• Task description: Scale the data from the line containing "Where should I click to: Open the" down to the line containing "Toggle the bar", both ends included. Write those lines out again with their requests, multiplying every coordinate in the answers by 0.6 and rounding to whole numbers (halves go up), and leave the pictures out.

• Data excerpts:
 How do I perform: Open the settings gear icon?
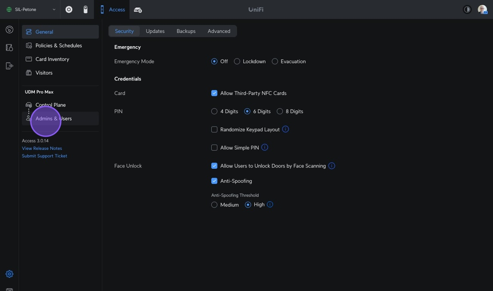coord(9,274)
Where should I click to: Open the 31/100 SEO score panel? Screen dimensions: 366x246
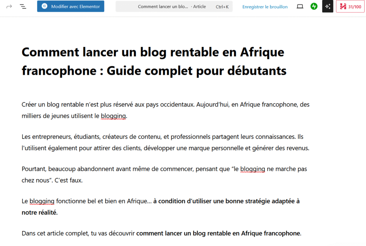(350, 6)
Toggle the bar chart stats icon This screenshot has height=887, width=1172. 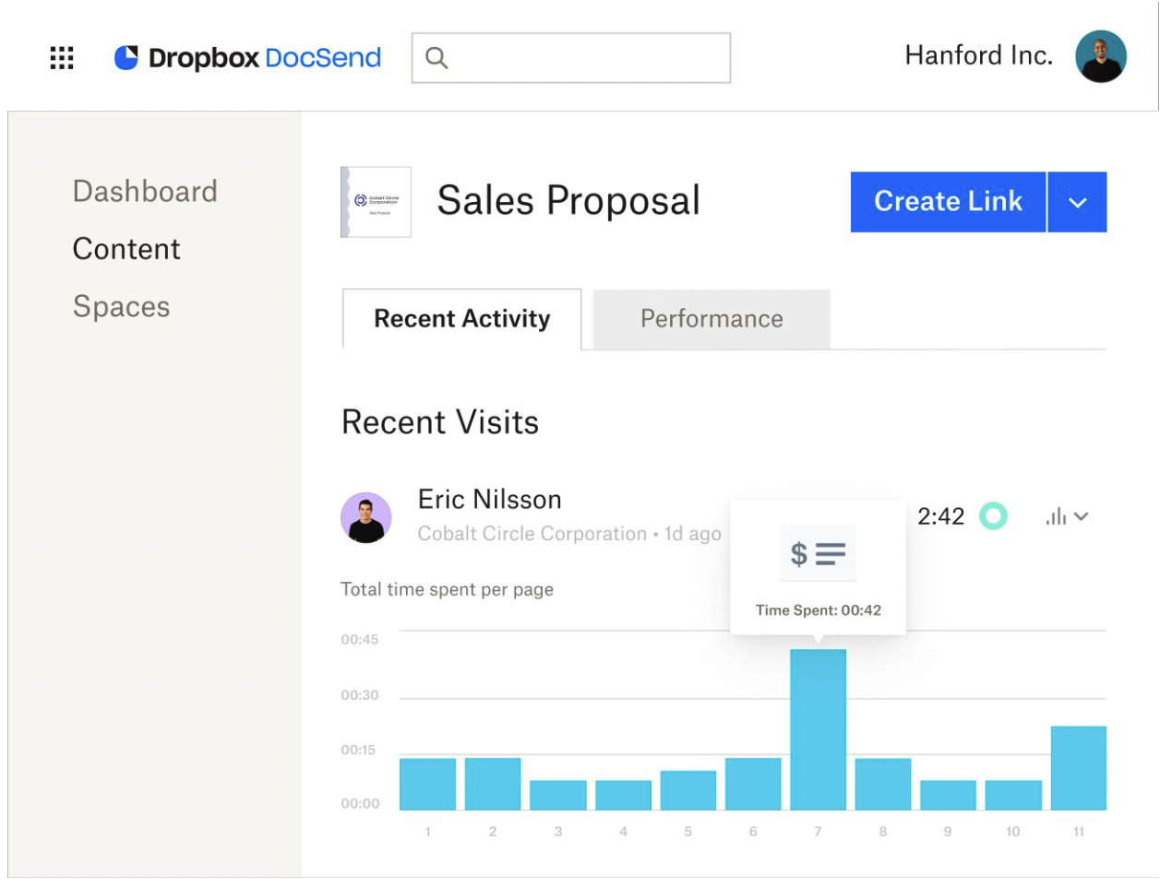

==

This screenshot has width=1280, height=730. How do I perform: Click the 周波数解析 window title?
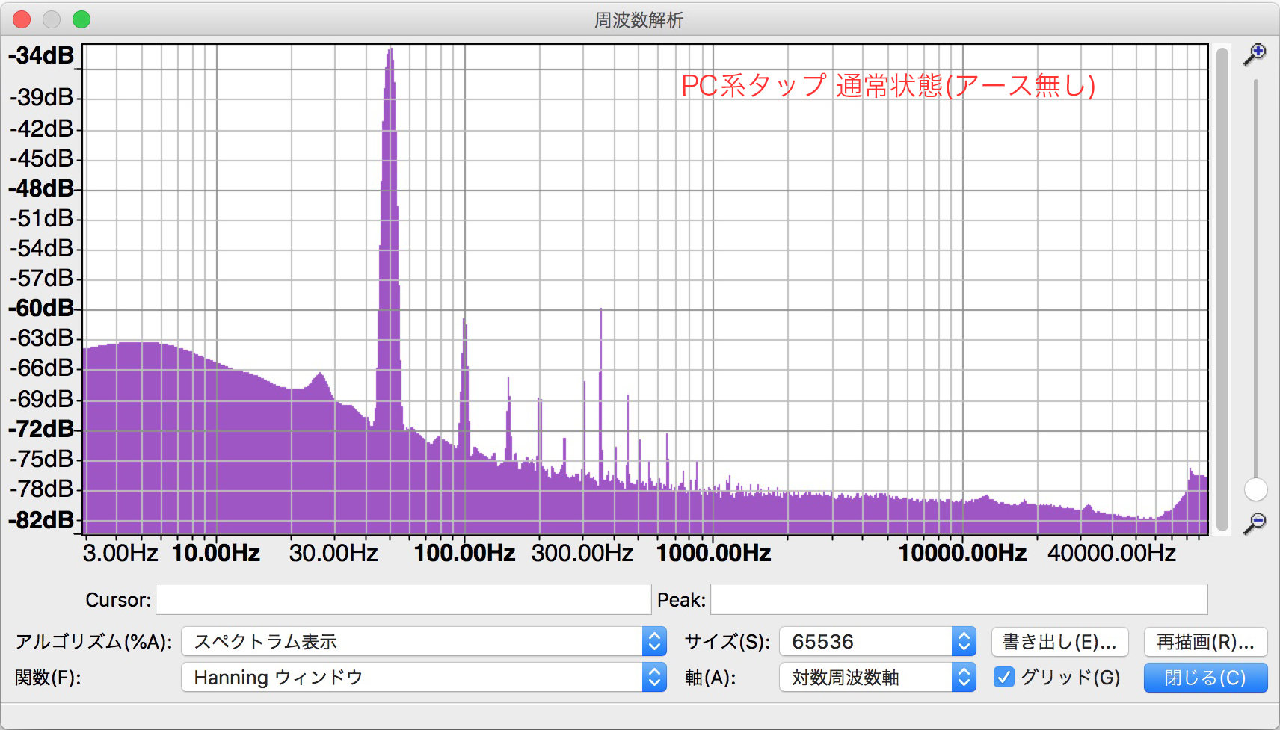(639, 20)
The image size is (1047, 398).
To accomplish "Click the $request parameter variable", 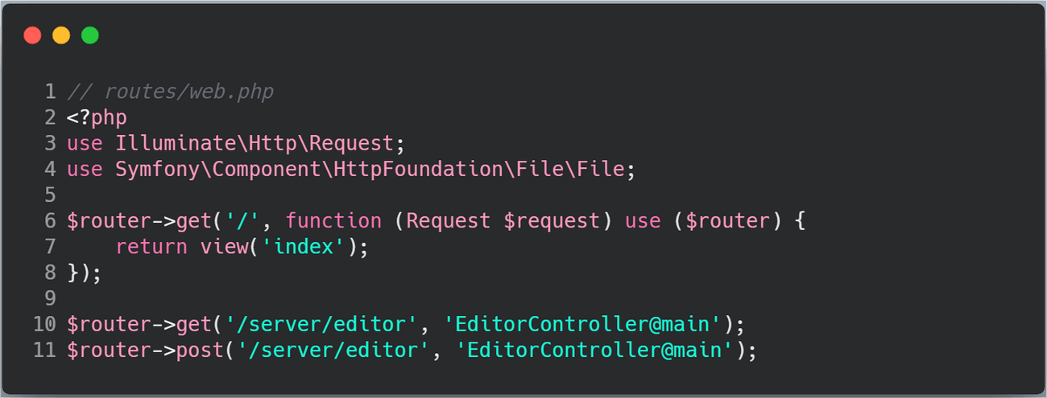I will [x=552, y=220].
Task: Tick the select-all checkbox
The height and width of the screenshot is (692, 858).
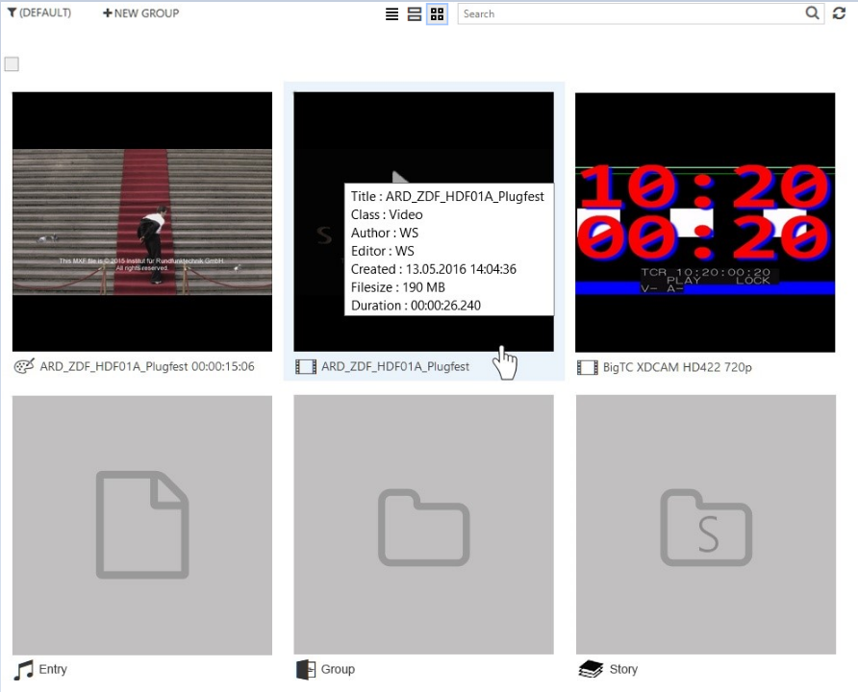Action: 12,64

--

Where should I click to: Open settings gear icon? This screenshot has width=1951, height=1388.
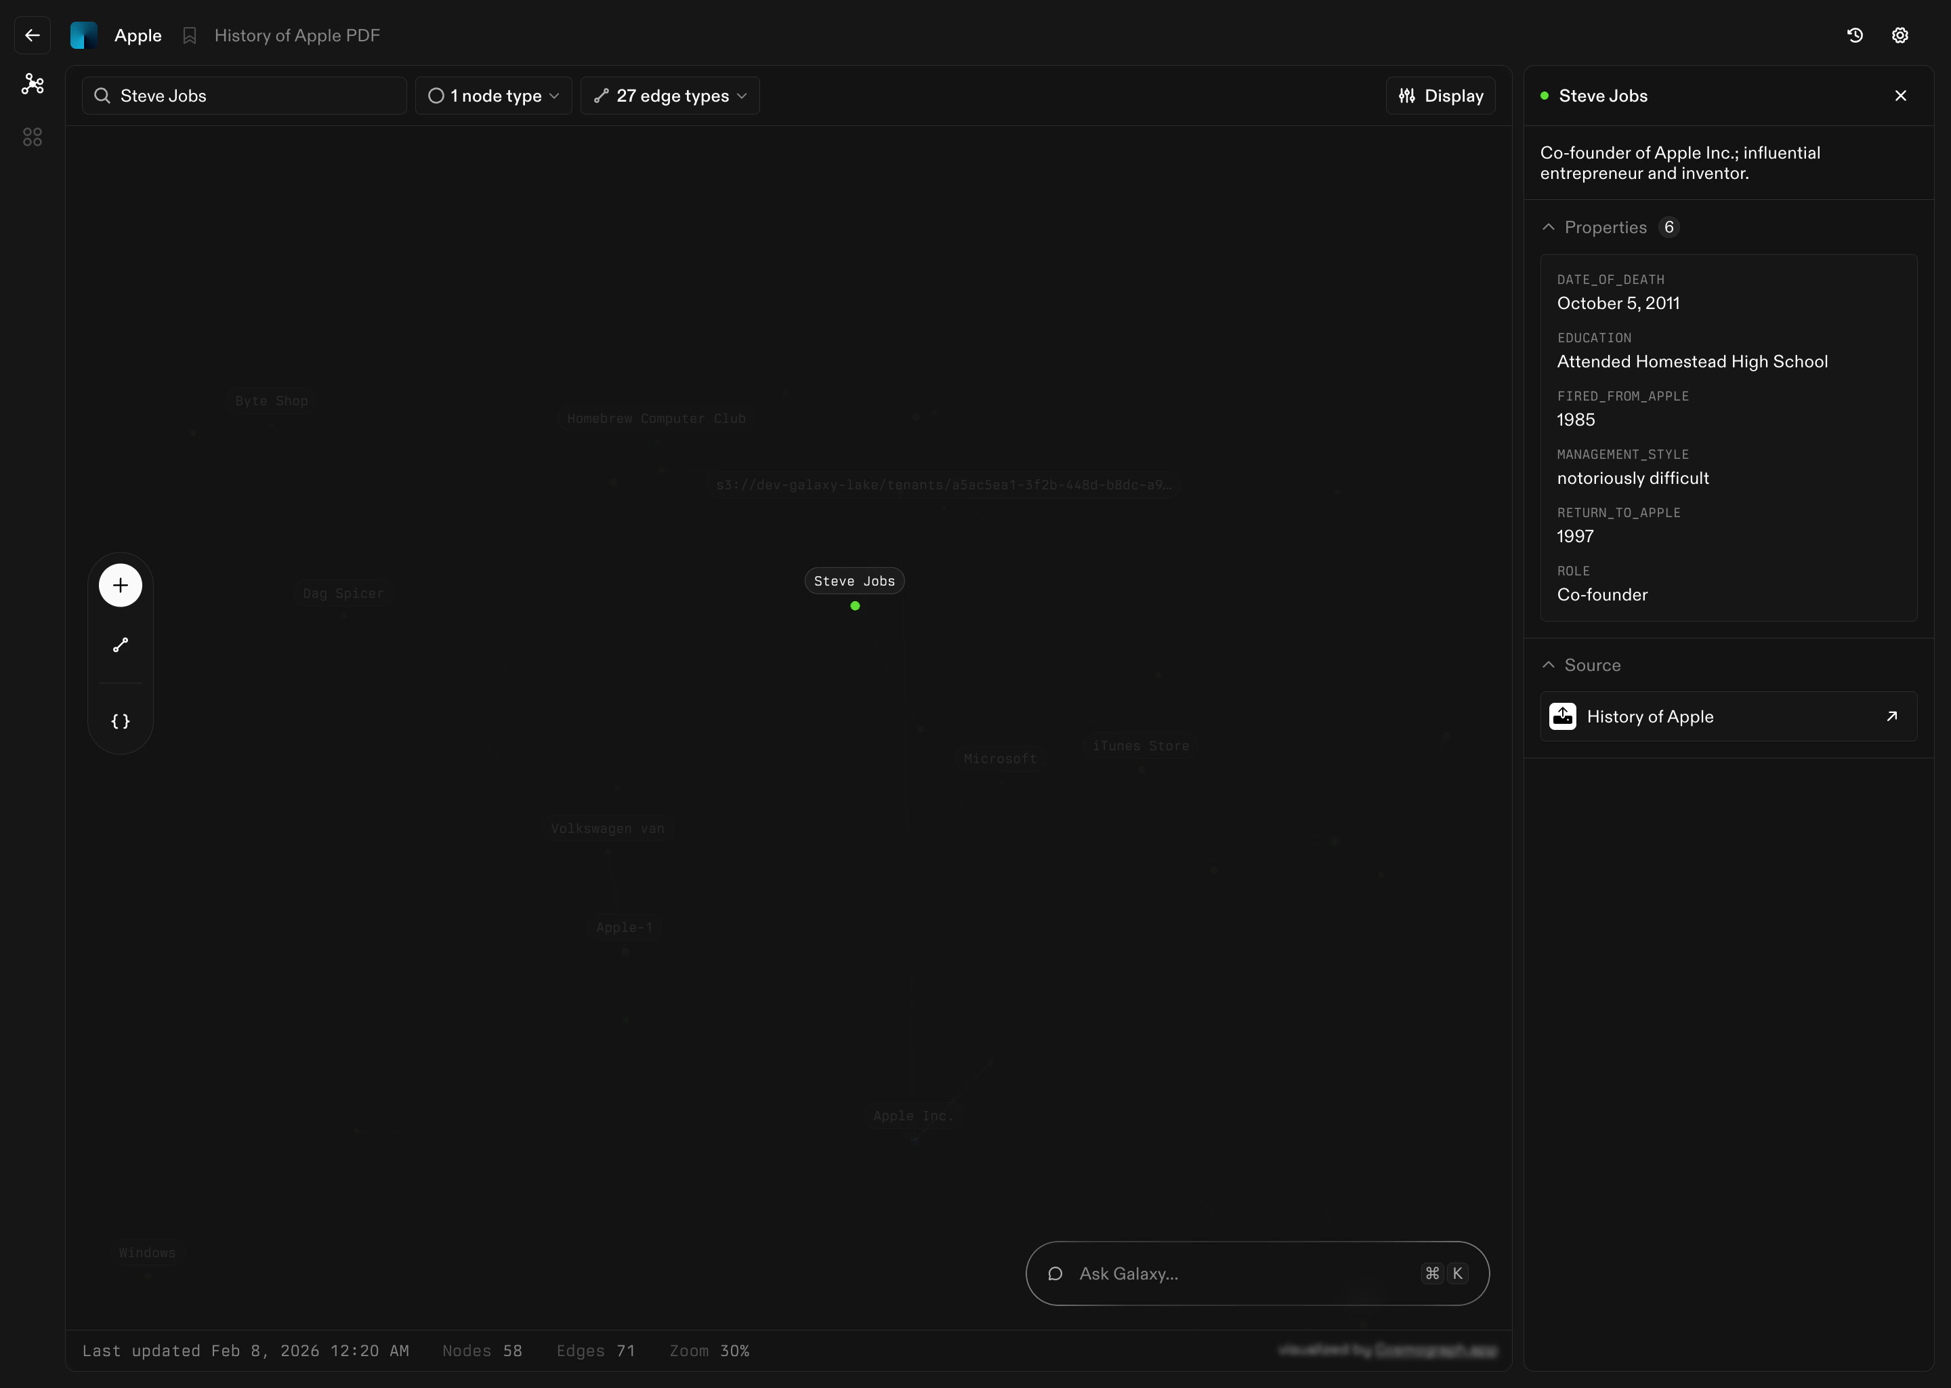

• Exercise answer:
Where should I click to: Open the 31/100 SEO score panel? Screen dimensions: 366x246
(210, 4)
Toggle the bar chart stats icon This screenshot has height=887, width=1172. 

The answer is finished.